Joan ubrała się w rolę wojownika - odciąła włosy, ubrana jak koleś i założona zbroja. Ale wiedziała, że wyglądanie jak żołnierz i zachowywanie się jak jedno to dwie różne rzeczy, a ona powiedziała swoim głosom, że "nie wiedziała, jak jeździć lub prowadzić na wojnie." Jednak jakoś doprowadziła wyczerpaną i źle wyposażoną francuską armię do seria oszałamiających zwycięstw na polecenie głosów w jej głowie, przynosząc jej przydomek "Pokojówka Orleanu".

Karol został koronowany na króla Francji w Rheims, a Joan była obecna, aby to zobaczyć. Po koronacji Joan poprosiła o opuszczenie króla, by wrócić do domu, do swojej rodziny, ale Charles chciał, żeby się zatrzymała przez jakiś czas, ponieważ nadal czają się jakieś nieznośne Anglicy. To sprawiło, że Joan była niespokojna, ponieważ nie słyszała już głosów i sama nie wiedziała, co to za wojna.

Ale nie mówisz nie królowi, a kiedy Joan prowadziła bitwę z księciem Burgundii, została wzięta do niewoli i sprzedana Anglikom. Przez ponad rok leżała w wilgotnej celi więziennej, dopóki sąd kościelny nie postawił jej przed sądem za czary i czarnoksięstwo.

Ponieważ musieli przynajmniej pokazać, że mają jakiś konkretny powód, by ją podważyć, fakt, że Joanna ubrała się w męski ubiór, wydawał się równie dobry jak każdy inny, więc biegli z tym. Przez krótki czas przestawiła się na noszenie sukienki w więzieniu, ale wróciła do naruszeń, które były niezwykle trudne do usunięcia (w tym dwie warstwy przyczepione do jej kurtki z 20 zapięciami) po łatwym dostępie do sukienki oferowanej żołnierzom i innym mężczyznom, którzy odwiedził swoją celę, co okazało się dla niej pewnym problemem, na co nie skarżyła się, jak można się było spodziewać. (Aby uchronić jej cnotę, zwyczajowo miały dostęp tylko kobiety do takiego więźnia, ale Joan nie otrzymała tej uprzejmości).
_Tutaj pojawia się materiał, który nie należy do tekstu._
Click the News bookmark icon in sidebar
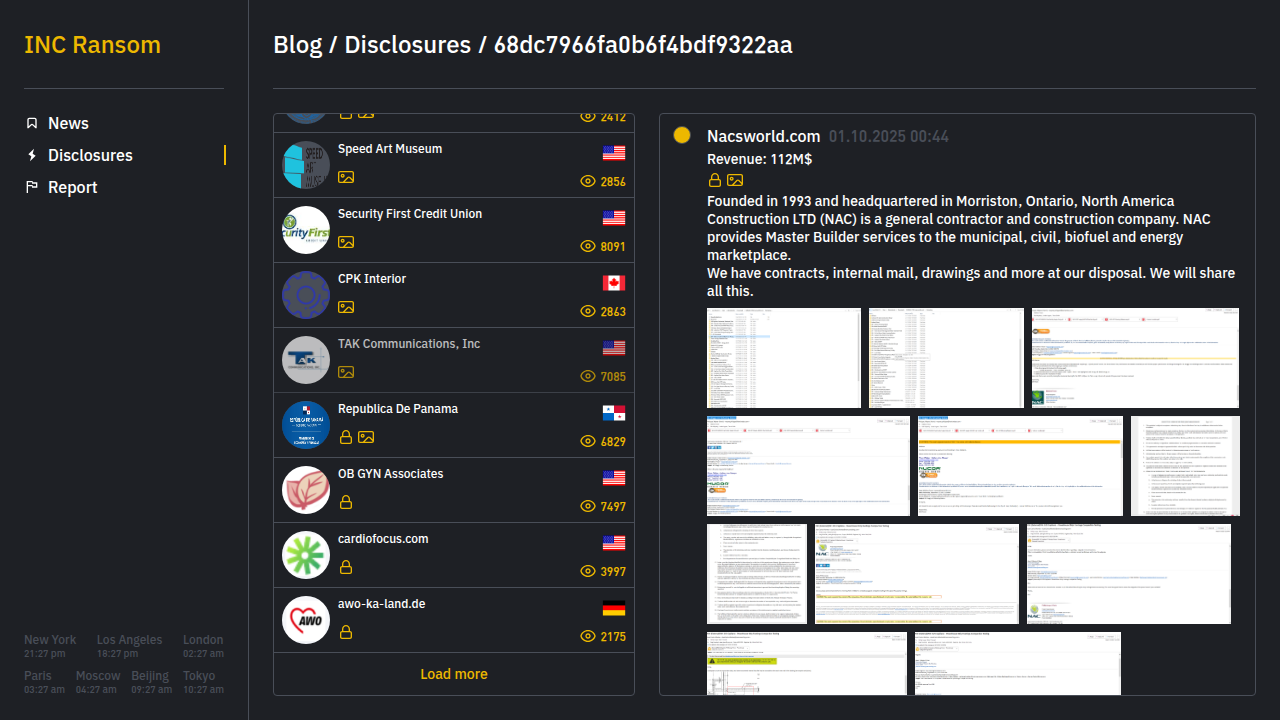This screenshot has height=720, width=1280. click(32, 123)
Jej wyraźne odniesienie do ochrony tej cnoty jako powodu ubierania się jak mężczyzna było uważane za ważne przez Kościół w tym czasie i stanowiło problem z potępieniem jej na tej podstawie.

Ale było to w porządku, ponieważ jej odmowa wyrzeczenia się głosów świętych, które doprowadziły Francję do zwycięstwa, została również wykorzystana jako dowód na to, że Diabeł działał w niej. Król, który był jej winien, Karol VII, nie podniósł palca, by ocalić Joan podczas procesu, mimo że zwyczajem było dla rodziny i przyjaciół schwytanego żołnierza lub dostojnika wykupienie ich; więc opcja była prawdopodobnie na stole. Ale ona już służyła jej celowi. Jest dla ciebie wdzięczność.

Joan of Arc została skazana na egzekucję poprzez spalenie na stosie, który został przeprowadzony 30 maja 1431 r. Na rynku w Rouen. Sympatyczny angielski żołnierz pośpiesznie zrobił dla niej mały drewniany krzyż, który umieściła przed jej sukienką, podczas gdy dwóch duchownych podniosło jeszcze dwa, aby mogła spojrzeć jej w oczy, gdy przechodziła z tego świata do następnego.

Pośmiertne ponowne rozpatrzenie sprawy odbyło się w 1456 r., A Joan została uznana za niewinną wobec wszystkich oskarżonych i religijnego męczennika. Została kanonizowana przez Kościół katolicki dużo później w 1920 roku.